The ability to decode rich visual information from the human brain is a critical frontier in brain-computer interface (BCI) research. This has prompted a push to drastically scale brain scan datasets for machine learning models, particularly in the EEG domain. Naturally, this raises questions about the tradeoff between dataset size and signal quality. Can sheer scale overcome the noise of affordable hardware to facilitate state-of-the-art deep neural decoding?

Answering these questions allows us to understand whether emergent behaviors and improved performance manifest as we scale dataset size, analogous to trends in text and vision domains. Because neural data involves complex nuances in hardware, experiment design, and signal processing, evaluating dataset quality in isolation is difficult. Therefore, our work is motivated by reproducing a popular baseline dataset, Things-EEG2, using consumer-grade hardware to establish a direct comparison.

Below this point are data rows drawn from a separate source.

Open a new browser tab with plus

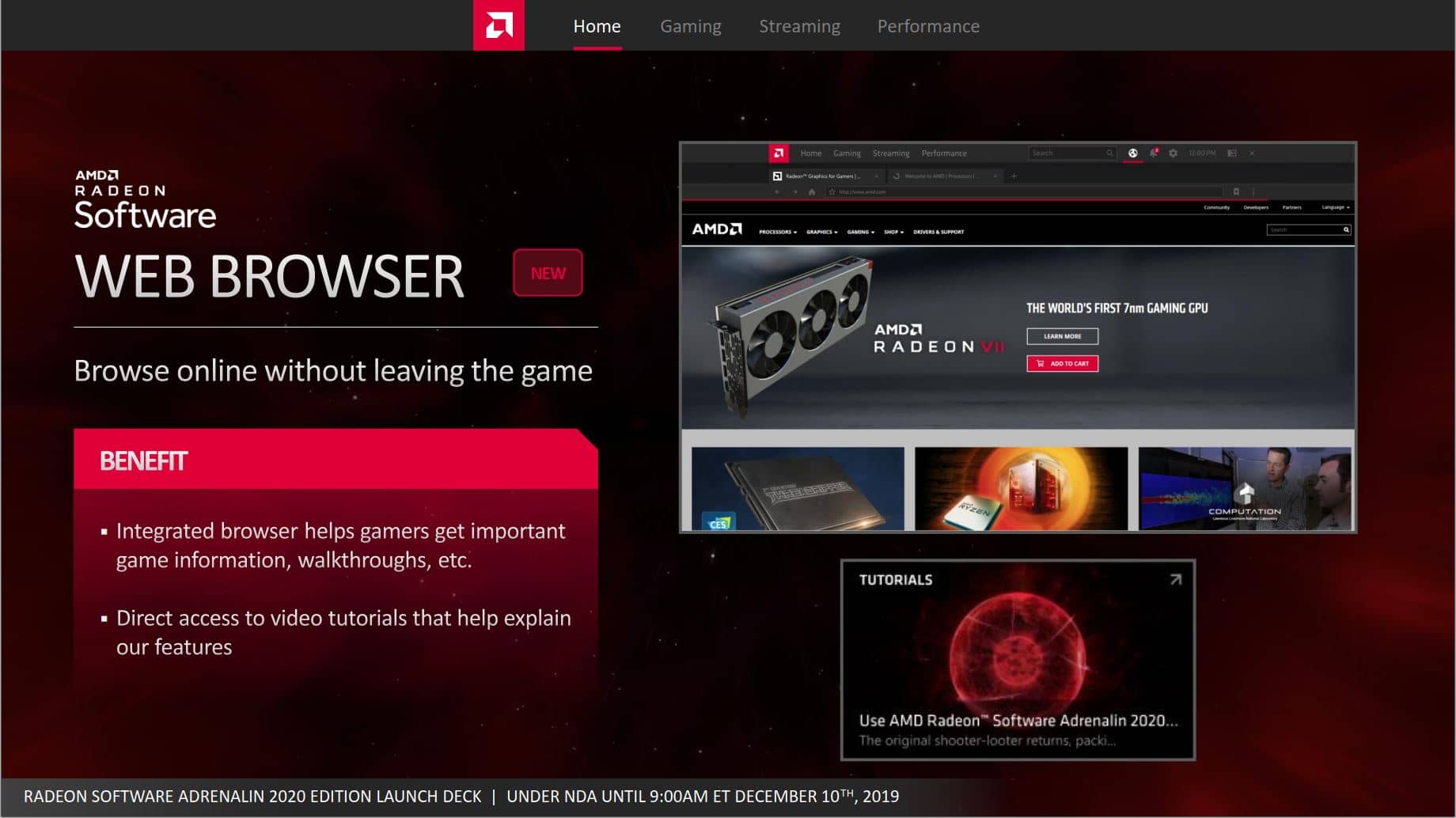1014,176
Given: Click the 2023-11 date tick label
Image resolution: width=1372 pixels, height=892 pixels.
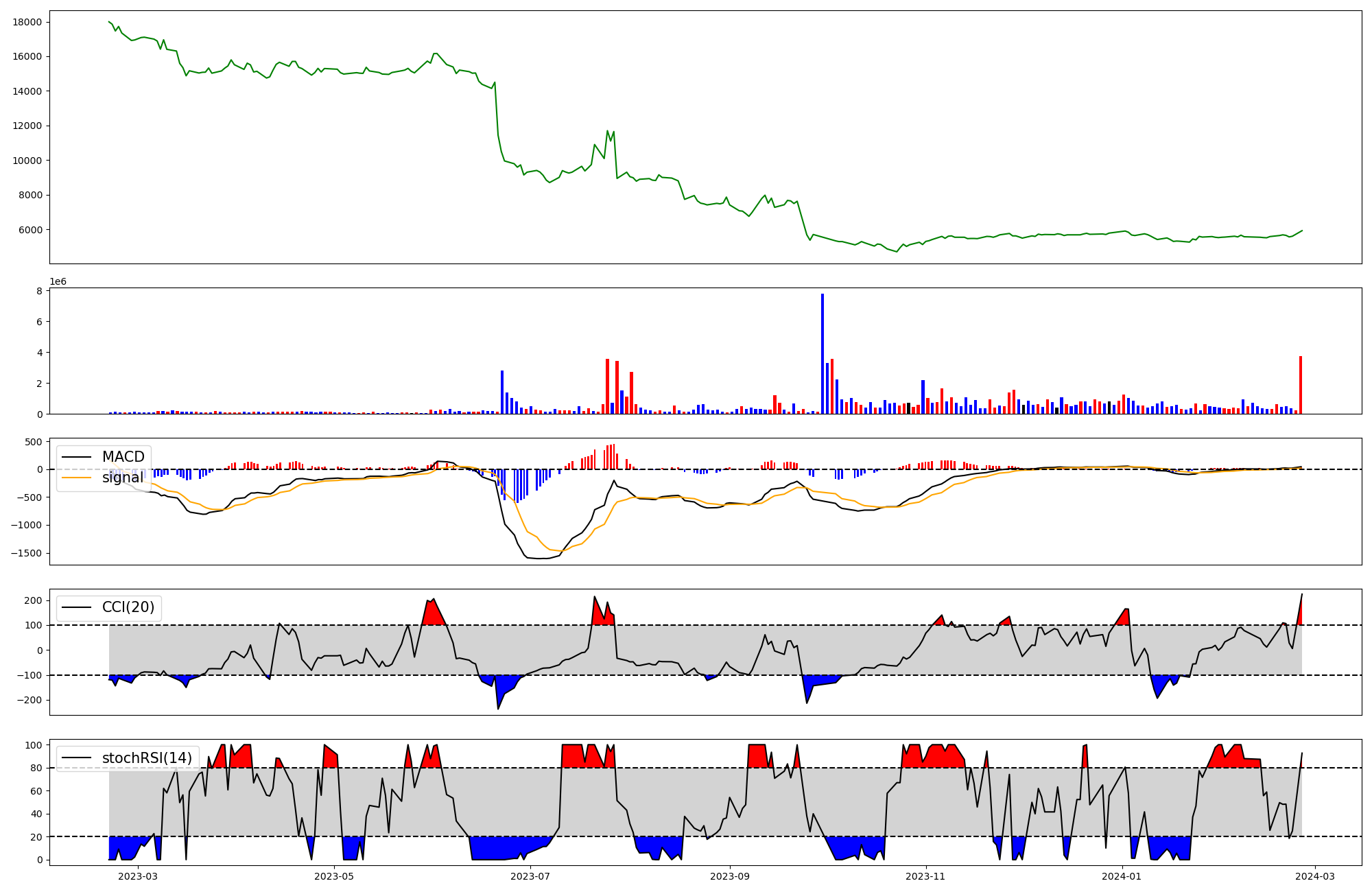Looking at the screenshot, I should [x=925, y=876].
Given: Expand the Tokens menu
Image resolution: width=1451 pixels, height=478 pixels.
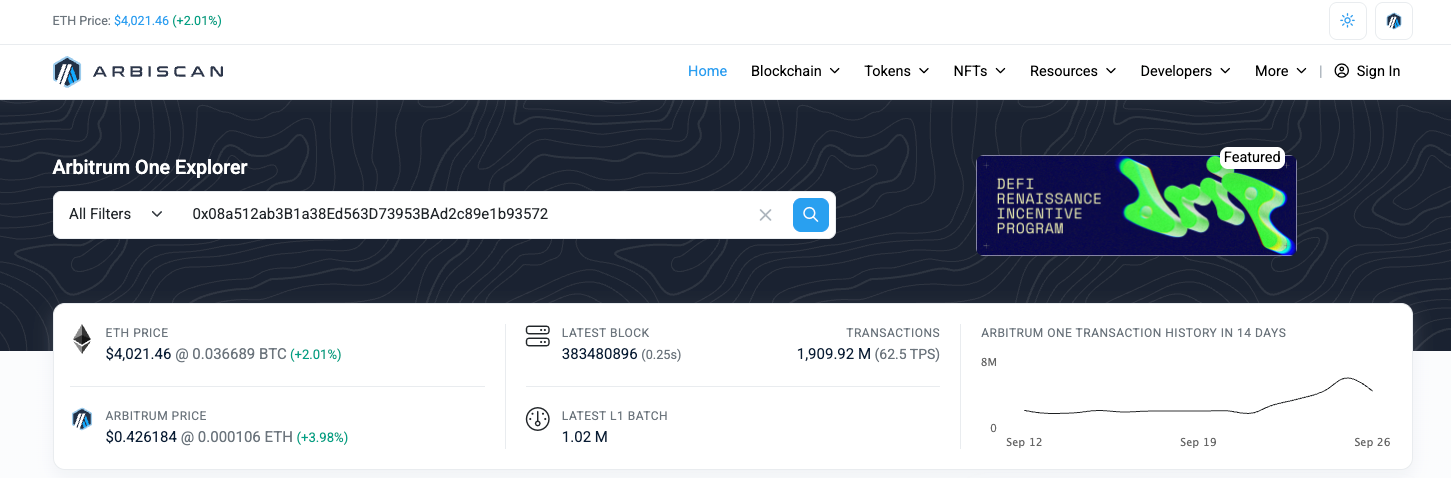Looking at the screenshot, I should coord(897,71).
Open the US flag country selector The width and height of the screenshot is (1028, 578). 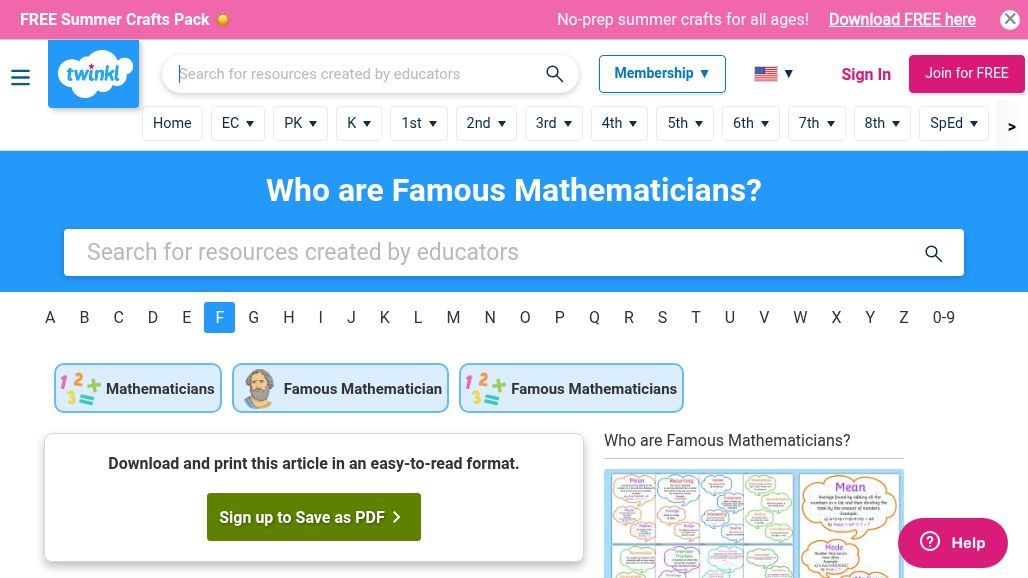pos(774,73)
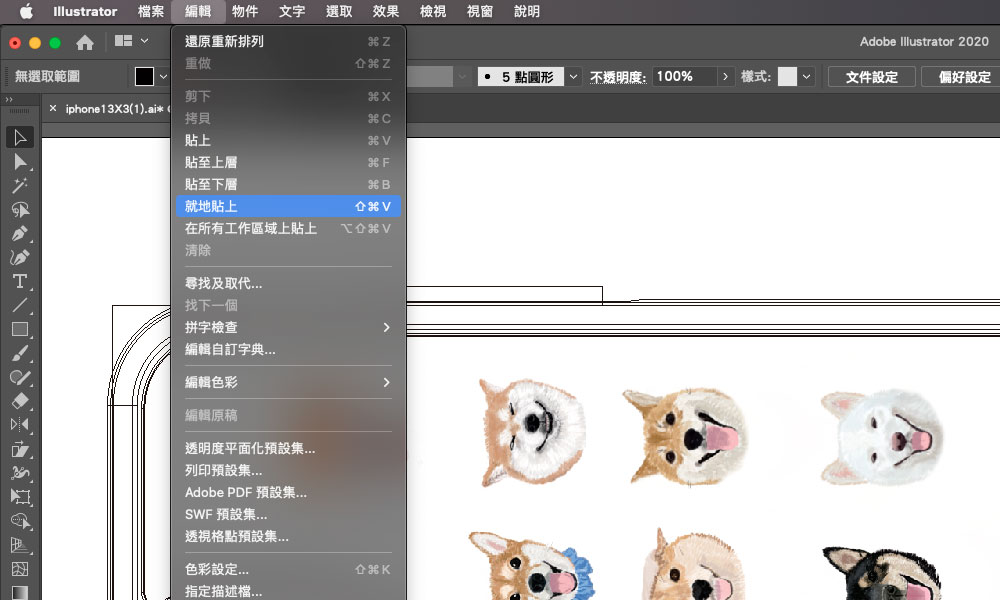The image size is (1000, 600).
Task: Expand the 不透明度 opacity arrow
Action: tap(725, 76)
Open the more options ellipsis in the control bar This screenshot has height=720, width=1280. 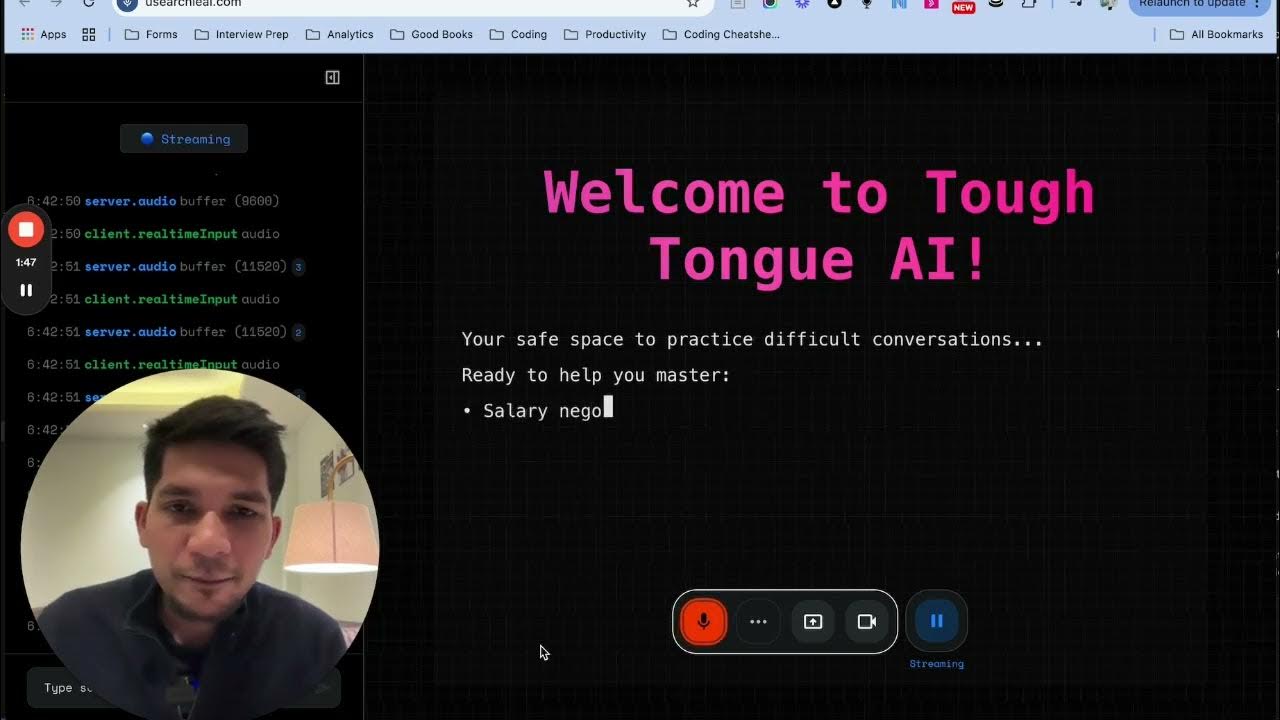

Image of a participant wearing an EEG headset completing an experimental session, a bar graph comparing hardware costs between THINGS-EEG2 ($60,000) and Alljoined-1.6M ($2,200), and comparing the number of subjects between THINGS-EEG2 (~10) and Alljoined-1.6M (20), and a scaling plot comparing average normalized metric performance vs. hardware and equipment cost for Alljoined-1.6M and THINGS-EEG2, showing that both have scaling curves that start steep and flatten as costs increase

Experimental design

To directly compare consumer and professional EEG hardware, we recreated a baseline experiment under identical conditions using drastically different equipment:

  • The Hardware: We recorded our dataset using the Emotiv Epoc Flex 2 Gel, a $2,200, 32-channel wireless consumer headset. The baseline dataset used Brainvision ActiChamp, a $60,000, 64-channel lab-grade system with active electrodes designed to minimize signal noise.
  • The Experiment: Participants watched rapid-fire sequences of 20 images, with each image flashing on the screen for 100ms each.
  • The Focus Task: To ensure participants were actually paying attention without distracting them, we gave them a simple task: in 6% of the sequences, we would present a picture of Woody from Toy Story. At the end of a sequence, they would be asked to report if they spotted him. We would be able to measure reaction time and accuracy from this task as well.

Diagram of the experimental paradigm: each participant completed 4 sessions of 19 blocks each, with 51 sequences per block in test and 56 in train. Each sequence consists of a rapid serial visual presentation of 20 images at 100ms each, with an occasional Woody from Toy Story image used as a focus task for attention verification.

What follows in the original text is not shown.